The chief justice, with the consent of the senate, shall fill a vacancy in the district courts by appointing a person from a list of not less than six nominees for the vacancy presented by the judicial selection commission. If the chief justice fails to make the appointment within thirty days of presentation, or within ten days of the senate's rejection of any previous appointment, the appointment shall be made by the judicial selection commission from the list with the consent of the senate. The senate shall hold a public hearing and vote on each appointment within thirty days of any appointment. If the senate fails to do so, the nomination shall be returned to the commission and the commission shall make the appointment from the list without senate consent. The chief justice shall appoint per diem district court judges as provided by law.
QUALIFICATIONS FOR APPOINTMENT
Justices and judges shall be residents and citizens of the State and of the United States, and licensed to practice law by the supreme court. A justice of the supreme court, a judge of the intermediate appellate court and a judge of the circuit court shall have been so licensed for a period of not less than ten years preceding nomination. A judge of the district court shall have been so licensed for a period of not less than five years preceding nomination.
No justice or judge shall, during the term of office, engage in the practice of law, or run for or hold any other office or position of profit under the United States, the State or its political subdivisions.
The term of office of justices and judges of the supreme court, intermediate appellate court and circuit courts shall be ten years. Judges of district courts shall hold office for the periods as provided by law. At least six months prior to the expiration of a justice's or judge's term of office, every justice and judge shall petition the judicial selection commission to be retained in office or shall inform the commission of an intention to retire. If the judicial selection commission determines that the justice or judge should be retained in office, the commission shall renew the term of office of the justice or judge for the period provided by this section or by law.

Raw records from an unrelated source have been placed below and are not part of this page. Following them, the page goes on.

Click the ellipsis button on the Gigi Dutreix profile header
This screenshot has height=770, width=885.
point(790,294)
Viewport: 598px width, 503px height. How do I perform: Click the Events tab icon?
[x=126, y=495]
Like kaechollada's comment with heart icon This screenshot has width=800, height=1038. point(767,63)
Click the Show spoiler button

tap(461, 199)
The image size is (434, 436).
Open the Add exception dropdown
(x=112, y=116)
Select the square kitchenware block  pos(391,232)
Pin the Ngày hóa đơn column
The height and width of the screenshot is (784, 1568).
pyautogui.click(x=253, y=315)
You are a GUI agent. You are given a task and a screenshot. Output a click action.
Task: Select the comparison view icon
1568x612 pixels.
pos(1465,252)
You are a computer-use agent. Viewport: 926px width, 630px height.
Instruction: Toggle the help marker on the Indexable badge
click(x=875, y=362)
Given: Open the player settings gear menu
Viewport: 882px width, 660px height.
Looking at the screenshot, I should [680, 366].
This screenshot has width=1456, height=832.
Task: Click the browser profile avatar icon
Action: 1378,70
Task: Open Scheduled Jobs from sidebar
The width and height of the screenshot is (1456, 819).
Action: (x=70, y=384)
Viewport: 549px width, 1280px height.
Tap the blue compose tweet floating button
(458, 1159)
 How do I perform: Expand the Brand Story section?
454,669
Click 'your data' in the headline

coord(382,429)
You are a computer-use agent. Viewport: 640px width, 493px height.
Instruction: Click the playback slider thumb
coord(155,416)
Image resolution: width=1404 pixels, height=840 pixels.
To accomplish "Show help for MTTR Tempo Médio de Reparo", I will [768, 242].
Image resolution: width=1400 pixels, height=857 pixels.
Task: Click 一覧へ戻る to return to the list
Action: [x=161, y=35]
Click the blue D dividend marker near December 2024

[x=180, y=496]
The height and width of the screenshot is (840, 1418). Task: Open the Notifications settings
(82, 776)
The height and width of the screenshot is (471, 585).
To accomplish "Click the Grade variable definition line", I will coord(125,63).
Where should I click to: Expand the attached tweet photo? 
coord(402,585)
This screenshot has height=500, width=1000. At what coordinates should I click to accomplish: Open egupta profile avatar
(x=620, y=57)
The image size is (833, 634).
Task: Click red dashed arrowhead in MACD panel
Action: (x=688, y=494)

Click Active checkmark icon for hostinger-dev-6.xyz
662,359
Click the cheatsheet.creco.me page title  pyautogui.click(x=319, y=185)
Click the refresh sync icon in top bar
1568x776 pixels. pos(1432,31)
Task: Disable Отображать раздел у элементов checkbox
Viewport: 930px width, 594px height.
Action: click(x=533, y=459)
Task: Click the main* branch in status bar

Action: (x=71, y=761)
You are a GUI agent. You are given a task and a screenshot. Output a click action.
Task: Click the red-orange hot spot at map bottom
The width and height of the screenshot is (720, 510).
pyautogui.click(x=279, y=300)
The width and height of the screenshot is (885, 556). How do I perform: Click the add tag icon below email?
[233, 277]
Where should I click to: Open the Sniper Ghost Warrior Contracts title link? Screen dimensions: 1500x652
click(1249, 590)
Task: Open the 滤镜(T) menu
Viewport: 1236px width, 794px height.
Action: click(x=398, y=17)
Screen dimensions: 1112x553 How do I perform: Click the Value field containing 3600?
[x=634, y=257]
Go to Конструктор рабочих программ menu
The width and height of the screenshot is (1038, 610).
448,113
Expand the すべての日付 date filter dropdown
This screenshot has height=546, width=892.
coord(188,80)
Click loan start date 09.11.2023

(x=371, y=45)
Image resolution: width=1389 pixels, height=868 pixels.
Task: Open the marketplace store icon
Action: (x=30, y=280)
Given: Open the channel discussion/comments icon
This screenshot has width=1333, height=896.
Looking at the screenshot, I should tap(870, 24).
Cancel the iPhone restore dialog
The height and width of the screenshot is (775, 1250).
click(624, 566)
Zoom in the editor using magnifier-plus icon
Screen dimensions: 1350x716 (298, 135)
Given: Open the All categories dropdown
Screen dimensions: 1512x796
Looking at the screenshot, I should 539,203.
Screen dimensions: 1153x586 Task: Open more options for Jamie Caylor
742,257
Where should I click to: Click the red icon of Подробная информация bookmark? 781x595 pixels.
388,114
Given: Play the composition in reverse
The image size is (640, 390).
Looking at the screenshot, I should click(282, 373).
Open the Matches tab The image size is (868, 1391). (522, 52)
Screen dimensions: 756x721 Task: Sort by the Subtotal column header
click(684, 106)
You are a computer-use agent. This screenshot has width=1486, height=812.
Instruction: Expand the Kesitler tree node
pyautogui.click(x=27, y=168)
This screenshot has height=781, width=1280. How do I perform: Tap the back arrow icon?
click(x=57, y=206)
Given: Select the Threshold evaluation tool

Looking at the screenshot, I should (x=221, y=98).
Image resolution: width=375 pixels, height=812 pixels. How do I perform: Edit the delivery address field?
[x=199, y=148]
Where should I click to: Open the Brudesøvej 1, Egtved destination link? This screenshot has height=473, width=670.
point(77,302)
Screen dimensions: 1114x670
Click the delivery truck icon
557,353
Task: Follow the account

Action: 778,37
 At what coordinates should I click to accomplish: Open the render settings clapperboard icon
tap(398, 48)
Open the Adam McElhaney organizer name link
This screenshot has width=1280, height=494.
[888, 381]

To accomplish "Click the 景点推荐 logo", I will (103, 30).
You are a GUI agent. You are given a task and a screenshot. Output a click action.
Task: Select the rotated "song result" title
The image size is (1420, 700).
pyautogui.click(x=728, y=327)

Justices and judges shall be retired upon
attaining the age of [
seventy] eighty years[ . They],
with the exception of justices or judges first appointed prior to
November 5, 2008, who shall be retired upon attaining the age of seventy
years. Justices and judges shall be included in any retirement law of the
SECTION 3. The question to be printed on the ballot shall be as follows:
"Shall the mandatory retirement age for all state court justices and judges be extended from seventy to eighty years of age for those state court justices and judges appointed after November 4, 2008?"
SECTION 4. Constitutional material to be repealed is bracketed and stricken. New constitutional material is underscored.
SECTION 5. This amendment shall take effect upon compliance with article XVII, section 3, of the Constitution of the State of Hawaii.